RB: There was a story recently about a prison in Nottingham that’s installed photo machines, so that when family members come to visit they can take selfies – those little things that help mental wellbeing. Nightingale again was sensitive to those things, e.g. by encouraging the soldiers in Crimea to write letters home, send back part of their salary, maintain family ties.

EF: When I was training, we used to have allocated women that came in as ‘ward aunties’ – it surprises me that we don’t have ‘ward grannies’ or ‘ward aunties’ now to help children with complex emotional needs, who don’t have the support from their families.

RB: What would you say are the main challenges facing the nursing profession at the moment?

EF: The three main ones I’d mention are: 1. Keeping pace with the increasing technology, versus the need to never forget to use your eyes, your ears, and your hands. 2. Living with the increasing pressures from public expectation – so many patients now have been on the internet, have already decided what treatments they should be given.  3. Trying to please so many different masters – political, management, families, patients, your team, yourself – these are big things for people to juggle in their heads when they’re working.

RB: I thought you were going to say recruitment…

EF: Well, I am, but I still think there are different ways of working. If I look back at what we did in terms of community outreach, with no extra money, we kept 250 children with diabetes out of hospital for 18 months by doing home visits. There is a recruitment issue, but it’s even more important to look at retention and returners, as well as recently retired people – there are lots of trained people not being used, who could offer all sorts of skills and advice.

RB: We’ve talked a lot about home visiting – is that given enough weight at the moment in terms of public understanding and policy?

EF: The new NHS policy, Simon Stevens’ plan, does promote the notion of community-centred care, as did the previous one. But it takes a brave politician to take money out of hospitals and give it to community care, because if it leads to a queue of ambulances outside the hospital, it’s an immediate political problem. One reason we could do it was because we were a relatively small unit. So I think there should be a look into relatively small specialties to see what can be done from existing budgets.

RB: What advice would you give to nurses starting out in their training today?

EF: I mentor some students who are on Masters programmes, and what I always say to them is: Take every opportunity you can that comes your way. Don’t turn things down out of hand – you don’t know if you can do it until you’ve tried.

And take the time to reflect. I love that quote which I think comes from Alice in Wonderland – ‘don’t just do something, stand there’. In hospitals today everybody’s always rushing around lurching from one thing to another. They never, or rarely, spend any time on reflection. At the end of a shift, just take five minutes to think: what went well, what can we do differently tomorrow to make our lives a bit easier? All our meetings at the Commission finished with an item asking attendees to consider what went well during the meeting and what could we do better.
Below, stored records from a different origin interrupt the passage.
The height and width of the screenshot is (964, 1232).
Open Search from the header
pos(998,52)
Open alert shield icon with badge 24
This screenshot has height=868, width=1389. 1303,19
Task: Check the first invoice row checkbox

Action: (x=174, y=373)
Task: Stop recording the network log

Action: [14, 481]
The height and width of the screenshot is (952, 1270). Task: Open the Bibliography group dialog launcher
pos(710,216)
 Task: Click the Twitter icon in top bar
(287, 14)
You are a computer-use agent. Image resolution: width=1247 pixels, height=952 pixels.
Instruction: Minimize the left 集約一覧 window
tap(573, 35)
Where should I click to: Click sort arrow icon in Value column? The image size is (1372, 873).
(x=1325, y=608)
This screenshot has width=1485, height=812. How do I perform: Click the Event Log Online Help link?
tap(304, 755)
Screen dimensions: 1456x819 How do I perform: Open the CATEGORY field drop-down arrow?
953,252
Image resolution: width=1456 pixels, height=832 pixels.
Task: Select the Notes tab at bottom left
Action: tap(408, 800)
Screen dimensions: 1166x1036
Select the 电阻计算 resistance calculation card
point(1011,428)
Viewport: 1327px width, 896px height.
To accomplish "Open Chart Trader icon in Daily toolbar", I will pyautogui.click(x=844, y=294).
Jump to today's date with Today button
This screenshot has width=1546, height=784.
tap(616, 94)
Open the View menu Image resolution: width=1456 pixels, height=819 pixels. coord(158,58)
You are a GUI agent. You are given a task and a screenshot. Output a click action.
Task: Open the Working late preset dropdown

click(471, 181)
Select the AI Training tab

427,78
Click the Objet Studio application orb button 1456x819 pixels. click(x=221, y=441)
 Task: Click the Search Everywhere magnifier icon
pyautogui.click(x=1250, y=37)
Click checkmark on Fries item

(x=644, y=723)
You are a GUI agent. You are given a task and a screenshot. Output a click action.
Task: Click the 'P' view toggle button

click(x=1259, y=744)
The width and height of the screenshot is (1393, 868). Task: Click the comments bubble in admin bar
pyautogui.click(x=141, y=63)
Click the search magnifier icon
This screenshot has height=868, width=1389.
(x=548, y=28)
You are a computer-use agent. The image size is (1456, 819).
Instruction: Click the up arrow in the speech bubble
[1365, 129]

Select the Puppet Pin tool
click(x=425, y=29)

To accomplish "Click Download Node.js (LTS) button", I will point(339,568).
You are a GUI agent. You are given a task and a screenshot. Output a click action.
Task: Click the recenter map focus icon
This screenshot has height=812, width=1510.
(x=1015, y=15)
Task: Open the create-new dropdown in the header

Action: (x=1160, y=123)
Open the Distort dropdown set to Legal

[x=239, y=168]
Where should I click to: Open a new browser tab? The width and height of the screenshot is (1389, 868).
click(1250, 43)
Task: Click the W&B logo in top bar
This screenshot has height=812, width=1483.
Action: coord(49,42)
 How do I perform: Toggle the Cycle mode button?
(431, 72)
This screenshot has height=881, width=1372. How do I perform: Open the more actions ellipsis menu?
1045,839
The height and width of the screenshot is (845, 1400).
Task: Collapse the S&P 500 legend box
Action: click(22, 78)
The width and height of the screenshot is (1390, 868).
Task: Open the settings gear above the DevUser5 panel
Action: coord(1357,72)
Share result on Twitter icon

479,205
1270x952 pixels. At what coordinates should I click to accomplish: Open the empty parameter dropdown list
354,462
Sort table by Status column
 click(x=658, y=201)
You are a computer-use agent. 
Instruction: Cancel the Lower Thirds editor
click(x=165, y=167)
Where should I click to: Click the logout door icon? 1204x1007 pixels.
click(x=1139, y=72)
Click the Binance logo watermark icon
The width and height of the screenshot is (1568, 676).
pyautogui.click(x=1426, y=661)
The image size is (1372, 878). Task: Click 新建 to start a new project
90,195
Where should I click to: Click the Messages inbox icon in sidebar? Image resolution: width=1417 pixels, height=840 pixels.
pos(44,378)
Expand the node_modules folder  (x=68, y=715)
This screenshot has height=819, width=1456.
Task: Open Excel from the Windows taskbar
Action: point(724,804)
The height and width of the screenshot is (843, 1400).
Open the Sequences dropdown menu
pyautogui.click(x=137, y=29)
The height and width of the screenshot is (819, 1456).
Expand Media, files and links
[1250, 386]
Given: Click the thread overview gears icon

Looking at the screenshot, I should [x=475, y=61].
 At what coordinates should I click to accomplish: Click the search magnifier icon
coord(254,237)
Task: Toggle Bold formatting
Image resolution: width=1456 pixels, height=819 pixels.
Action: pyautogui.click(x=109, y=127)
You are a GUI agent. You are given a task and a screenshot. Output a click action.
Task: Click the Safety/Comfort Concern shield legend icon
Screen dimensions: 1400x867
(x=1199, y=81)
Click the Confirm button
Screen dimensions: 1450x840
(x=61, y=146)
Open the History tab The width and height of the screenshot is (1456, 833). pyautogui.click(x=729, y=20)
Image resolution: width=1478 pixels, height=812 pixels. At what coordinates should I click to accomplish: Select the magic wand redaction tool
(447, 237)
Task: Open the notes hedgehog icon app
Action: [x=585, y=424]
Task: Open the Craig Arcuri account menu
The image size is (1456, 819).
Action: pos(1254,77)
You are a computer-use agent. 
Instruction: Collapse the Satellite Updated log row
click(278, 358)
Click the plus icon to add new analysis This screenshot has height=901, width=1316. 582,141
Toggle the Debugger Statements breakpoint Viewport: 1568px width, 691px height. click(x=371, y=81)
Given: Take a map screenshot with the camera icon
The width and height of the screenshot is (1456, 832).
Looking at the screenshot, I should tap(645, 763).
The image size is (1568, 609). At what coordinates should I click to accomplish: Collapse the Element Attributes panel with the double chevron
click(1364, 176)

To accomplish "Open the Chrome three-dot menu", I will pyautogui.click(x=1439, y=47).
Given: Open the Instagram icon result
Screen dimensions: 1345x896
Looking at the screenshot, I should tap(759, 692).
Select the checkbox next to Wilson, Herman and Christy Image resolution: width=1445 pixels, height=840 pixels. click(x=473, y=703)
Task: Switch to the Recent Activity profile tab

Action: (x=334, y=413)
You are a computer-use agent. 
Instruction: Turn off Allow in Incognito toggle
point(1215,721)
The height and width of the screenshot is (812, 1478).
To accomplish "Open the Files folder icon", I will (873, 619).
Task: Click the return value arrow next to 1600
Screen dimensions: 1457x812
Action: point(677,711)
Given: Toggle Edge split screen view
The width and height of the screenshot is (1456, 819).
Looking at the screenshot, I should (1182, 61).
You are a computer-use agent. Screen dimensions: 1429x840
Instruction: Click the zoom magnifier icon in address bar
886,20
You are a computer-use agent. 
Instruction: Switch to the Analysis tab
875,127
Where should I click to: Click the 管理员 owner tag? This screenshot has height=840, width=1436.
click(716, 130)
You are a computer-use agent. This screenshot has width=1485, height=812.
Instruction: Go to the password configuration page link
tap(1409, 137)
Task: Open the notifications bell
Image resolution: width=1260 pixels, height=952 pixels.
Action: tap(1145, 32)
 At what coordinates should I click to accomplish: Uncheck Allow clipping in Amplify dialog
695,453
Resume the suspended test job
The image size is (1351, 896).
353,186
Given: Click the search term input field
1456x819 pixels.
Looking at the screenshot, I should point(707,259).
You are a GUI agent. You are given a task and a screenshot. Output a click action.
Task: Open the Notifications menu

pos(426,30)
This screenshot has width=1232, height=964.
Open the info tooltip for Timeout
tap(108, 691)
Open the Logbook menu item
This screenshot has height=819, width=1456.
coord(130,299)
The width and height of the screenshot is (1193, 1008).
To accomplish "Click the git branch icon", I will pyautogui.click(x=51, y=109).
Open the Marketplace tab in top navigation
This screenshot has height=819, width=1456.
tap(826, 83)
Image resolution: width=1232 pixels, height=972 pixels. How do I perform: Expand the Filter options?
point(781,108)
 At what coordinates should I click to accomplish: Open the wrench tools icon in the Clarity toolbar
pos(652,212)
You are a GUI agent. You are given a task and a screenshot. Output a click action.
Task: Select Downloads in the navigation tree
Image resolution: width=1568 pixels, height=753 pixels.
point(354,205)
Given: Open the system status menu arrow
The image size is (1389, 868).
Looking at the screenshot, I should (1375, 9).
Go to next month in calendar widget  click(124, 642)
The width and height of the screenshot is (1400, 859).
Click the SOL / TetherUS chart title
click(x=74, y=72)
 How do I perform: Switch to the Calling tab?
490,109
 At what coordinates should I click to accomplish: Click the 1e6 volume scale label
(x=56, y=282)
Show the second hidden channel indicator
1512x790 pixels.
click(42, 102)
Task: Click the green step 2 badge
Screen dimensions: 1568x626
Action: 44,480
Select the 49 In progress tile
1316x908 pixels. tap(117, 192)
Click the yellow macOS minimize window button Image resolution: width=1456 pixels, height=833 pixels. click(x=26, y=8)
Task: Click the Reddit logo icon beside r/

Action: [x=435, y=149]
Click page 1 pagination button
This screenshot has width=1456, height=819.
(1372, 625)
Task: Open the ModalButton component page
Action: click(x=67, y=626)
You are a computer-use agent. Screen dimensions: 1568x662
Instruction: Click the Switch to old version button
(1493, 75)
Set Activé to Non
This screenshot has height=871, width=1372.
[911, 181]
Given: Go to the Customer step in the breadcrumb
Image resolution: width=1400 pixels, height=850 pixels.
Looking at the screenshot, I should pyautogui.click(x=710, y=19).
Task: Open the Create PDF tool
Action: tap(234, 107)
I have tried to adopt the same approach in my work since. It only take a couple of minutes to ask everyone, ‘what have we learned from this meeting?’ That has made me into a more reflective person about my everyday work.

RB: Is Nightingale relevant to trainee nurses now, do you think?

EF: I do, but I think it does need a project like yours to re-ignite the light again, simply because people still tend to think that we’ve moved on from her – and yet the relevance of what she was saying is still there. People don’t know that she placed so much emphasis on health in the home, and health visiting – things that teams I’ve worked with have achieved so much doing. Inevitably there are elements of her legacy that are outdated, but it’s a jigsaw, and she still has a place in that jigsaw that is firmly embedded.